Boca and River fail to get going in Libertadores semi-finals

Xeneize retain hopes of advancing, although they will have to up their efforts significantly. For the Millo, only a near-miracle will secure passage to Rio.

It is the kind of scenario which dreams are made of – or, for many, a living nightmare. The prospect of Boca Juniors and River Plate meeting in a second Superclásico Copa Libertadores final, on no less fitting a stage than in Rio de Janeiro's hallowed Estadio Maracanã, has been alive since the start of the delayed 2020 competition, and became a tangible reality when both clubs advanced to the semi-final stage back in December. But after the past week's events, the chances of such a clash now look all too remote.

There was at least one reminder of the chaotic scenes which accompanied the 2018 final. Following a drab 0-0 draw Santos alleged that on the way to the Bombonera, their team coach was pelted with rocks by home fans which left an unsightly crack in the vehicle's windshield. Those accusations were quickly refuted, however, by 'El Gringo', who has plenty of experience in such situations.

The driver, the same man who fainted at the wheel of the Boca bus two years ago after rolling straight into a fan ambush outside the Monumental, revealed that this time there was a more innocent explanation for the damage: a low-hanging tree branch he had failed to avoid on his approach to the Boca ground. “They shouldn't lie. I don't know why they are causing suspicion for no reason, they will make people crazy in Brazil,” he told Olé. “It was a branch!”

A heated atmosphere is nevertheless almost guaranteed for next week's second leg. Santos were left fuming over referee Roberto Tobar and the VAR officials' refusal to award a penalty for Carlos Izquierdoz's shove in the area, one of the few moments of drama in an otherwise rather uneventful 0-0 draw. The Brazilian club even went as far as to send an official letter of protest to CONMEBOL registering their displeasure, ensuring once more that it is the match officials' conduct that dominates the headlines. 

On the pitch neither side really managed to move out of third gear, unwilling to take risks with another 90 minutes still outstanding before the tie is decided. As a result the last-four clash remains wide open, with plenty of opportunity for more controversy before the final whistle blows in the return match this Wednesday.

Boca, then, retain their hopes of advancing to the Maracaná, although they will have to up their efforts significantly. For their arch-rivals, though, only a near-miracle will secure passage to Rio.
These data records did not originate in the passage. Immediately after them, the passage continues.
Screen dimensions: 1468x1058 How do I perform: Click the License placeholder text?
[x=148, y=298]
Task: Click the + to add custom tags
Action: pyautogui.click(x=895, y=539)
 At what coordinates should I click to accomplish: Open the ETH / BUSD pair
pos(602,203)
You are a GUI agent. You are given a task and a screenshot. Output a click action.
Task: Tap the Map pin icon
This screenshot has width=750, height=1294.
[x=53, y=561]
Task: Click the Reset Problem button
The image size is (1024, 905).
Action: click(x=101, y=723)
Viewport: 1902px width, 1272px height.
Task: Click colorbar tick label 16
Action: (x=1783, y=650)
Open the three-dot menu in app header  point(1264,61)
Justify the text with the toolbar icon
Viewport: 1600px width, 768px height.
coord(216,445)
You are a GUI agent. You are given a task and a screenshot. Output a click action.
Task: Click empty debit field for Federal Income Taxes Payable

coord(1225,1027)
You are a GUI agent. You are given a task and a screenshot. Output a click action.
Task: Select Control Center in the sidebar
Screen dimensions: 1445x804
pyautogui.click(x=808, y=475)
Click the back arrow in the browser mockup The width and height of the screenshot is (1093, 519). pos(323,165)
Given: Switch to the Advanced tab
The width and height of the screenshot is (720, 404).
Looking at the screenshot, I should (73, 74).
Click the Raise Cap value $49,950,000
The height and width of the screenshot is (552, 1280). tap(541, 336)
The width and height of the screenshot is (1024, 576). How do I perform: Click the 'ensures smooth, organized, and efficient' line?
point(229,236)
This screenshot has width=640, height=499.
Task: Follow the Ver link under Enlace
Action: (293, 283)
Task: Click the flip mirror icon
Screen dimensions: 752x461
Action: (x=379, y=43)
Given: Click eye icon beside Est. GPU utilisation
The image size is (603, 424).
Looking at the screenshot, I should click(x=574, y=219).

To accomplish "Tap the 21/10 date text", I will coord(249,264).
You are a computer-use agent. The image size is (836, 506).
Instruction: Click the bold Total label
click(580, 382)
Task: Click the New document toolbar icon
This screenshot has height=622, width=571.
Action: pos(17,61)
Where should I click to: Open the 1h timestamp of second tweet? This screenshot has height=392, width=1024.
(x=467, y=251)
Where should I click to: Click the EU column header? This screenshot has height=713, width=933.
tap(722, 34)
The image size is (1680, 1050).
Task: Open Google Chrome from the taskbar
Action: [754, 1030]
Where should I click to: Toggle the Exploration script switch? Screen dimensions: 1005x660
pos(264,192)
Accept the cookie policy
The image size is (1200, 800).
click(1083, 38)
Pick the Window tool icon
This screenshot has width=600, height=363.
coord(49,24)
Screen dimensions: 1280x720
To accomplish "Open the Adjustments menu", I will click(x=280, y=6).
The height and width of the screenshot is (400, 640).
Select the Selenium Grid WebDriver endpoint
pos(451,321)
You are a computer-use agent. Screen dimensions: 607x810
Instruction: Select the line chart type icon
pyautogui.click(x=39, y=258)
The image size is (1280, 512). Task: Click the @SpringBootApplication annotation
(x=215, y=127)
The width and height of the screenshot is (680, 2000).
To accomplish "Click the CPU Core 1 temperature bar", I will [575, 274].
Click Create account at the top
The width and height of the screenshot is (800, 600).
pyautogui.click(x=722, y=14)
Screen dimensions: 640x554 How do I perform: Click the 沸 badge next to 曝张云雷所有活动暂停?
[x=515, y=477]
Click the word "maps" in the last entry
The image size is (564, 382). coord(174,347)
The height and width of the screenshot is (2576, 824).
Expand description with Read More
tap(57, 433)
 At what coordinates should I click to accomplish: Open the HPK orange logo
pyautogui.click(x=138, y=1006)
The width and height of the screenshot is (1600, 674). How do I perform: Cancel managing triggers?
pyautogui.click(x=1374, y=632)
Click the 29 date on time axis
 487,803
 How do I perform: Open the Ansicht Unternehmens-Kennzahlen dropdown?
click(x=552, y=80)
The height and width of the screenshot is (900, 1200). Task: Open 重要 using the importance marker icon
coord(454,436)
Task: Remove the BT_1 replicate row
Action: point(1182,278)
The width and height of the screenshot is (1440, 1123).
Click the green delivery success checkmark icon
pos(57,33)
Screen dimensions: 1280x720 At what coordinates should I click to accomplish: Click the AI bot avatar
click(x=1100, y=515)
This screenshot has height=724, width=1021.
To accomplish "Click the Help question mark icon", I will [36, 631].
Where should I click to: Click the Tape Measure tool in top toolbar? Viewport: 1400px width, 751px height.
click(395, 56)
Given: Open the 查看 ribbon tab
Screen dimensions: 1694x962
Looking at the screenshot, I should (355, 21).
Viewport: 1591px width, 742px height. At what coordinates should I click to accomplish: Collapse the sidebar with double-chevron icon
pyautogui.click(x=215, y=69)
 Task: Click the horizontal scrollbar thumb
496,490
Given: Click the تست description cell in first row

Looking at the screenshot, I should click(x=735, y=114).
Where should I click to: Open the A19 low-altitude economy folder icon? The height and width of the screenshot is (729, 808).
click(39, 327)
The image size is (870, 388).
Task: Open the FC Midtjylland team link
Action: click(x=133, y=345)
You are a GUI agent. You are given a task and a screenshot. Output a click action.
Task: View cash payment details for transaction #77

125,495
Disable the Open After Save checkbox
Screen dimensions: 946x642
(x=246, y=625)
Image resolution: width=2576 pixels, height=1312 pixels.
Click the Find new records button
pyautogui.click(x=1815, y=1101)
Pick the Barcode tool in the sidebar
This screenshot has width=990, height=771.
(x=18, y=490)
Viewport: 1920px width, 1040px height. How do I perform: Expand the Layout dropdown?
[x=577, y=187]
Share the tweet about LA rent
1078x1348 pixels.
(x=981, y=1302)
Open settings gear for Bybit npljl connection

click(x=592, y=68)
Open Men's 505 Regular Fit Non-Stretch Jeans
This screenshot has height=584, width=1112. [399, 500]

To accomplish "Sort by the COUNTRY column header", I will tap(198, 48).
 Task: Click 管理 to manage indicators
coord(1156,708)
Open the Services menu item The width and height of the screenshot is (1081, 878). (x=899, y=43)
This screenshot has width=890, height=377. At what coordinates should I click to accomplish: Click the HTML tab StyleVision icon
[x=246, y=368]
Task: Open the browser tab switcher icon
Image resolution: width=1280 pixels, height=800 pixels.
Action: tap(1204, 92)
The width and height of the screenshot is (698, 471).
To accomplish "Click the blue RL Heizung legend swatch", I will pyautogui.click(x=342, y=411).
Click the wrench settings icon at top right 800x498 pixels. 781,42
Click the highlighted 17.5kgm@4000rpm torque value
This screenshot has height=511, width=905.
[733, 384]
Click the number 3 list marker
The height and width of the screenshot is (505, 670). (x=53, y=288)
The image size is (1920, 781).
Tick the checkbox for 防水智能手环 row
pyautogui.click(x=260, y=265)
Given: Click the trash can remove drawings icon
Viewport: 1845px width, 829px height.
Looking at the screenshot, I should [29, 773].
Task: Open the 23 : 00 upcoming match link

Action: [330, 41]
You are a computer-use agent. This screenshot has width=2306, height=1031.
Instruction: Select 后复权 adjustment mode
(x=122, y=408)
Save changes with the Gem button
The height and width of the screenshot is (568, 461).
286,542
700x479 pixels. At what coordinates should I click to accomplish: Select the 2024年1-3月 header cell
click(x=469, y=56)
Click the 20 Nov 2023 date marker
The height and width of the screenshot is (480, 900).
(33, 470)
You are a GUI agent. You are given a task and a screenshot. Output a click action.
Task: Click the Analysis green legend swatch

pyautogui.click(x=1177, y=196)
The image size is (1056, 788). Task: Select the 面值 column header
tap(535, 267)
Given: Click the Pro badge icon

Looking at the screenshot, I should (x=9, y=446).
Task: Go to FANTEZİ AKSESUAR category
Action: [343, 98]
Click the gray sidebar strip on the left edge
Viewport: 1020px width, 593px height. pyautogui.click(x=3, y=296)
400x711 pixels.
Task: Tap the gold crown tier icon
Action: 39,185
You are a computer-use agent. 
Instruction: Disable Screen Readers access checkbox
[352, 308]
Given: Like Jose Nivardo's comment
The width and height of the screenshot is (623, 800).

Winners in 2018 and beaten finalists last year, River came out in typically offensive, swashbuckling fashion against Palmeiras on Tuesday, many people's favourites to win the tournament. But the Millonario paid the price first for some absent-minded goalkeeping from the usually reliable Franco Armani and then for a general loss of focus and discipline as the Brazilians ran out 3-0 winners in Independiente's Libertadores de América home. 

Their woes were compounded by an absurd moment of madness from Jorge Carrascal, the 'Colombian Neymar' who proved at least he could match his namesake for ill-judged petulance after earning a red card for lashing out at Gabriel Menino in full sight of the referee.

Coach Marcelo Gallardo signalled his intention to “try the epic” in the return leg in São Paulo on Wednesday, but admitted: “We have to digest this blow, which was totally unexpected. We will have to recover mentally to approach the second leg with the intensity we always show and go looking for the win. But if we commit defensive mistakes or mistakes as a team, we could suffer...”

While one would be foolish to rule out River completely after so many memorable Libertadores performances over the years, the odds therefore are against a repeat of the 2018 final occurring again on January 30.

 Perhaps, all things considered, that would be for the best. Such a showpiece involving the two giants against a backdrop of the empty Maracaná, silent and desolate, would be a surreal, even depressing experience given the passion and fury which accompanies both teams from the stands in every regular Superclásico – last Saturday's Copa Maradona clash, filled with goals and talking points, appeared to lack that vital ingredient which makes the fixture so special. 

And on top of everything, what most people yearn for is a 2021 with as little incident as possible – a wish incompatible with yet another derby final dominating the headlines.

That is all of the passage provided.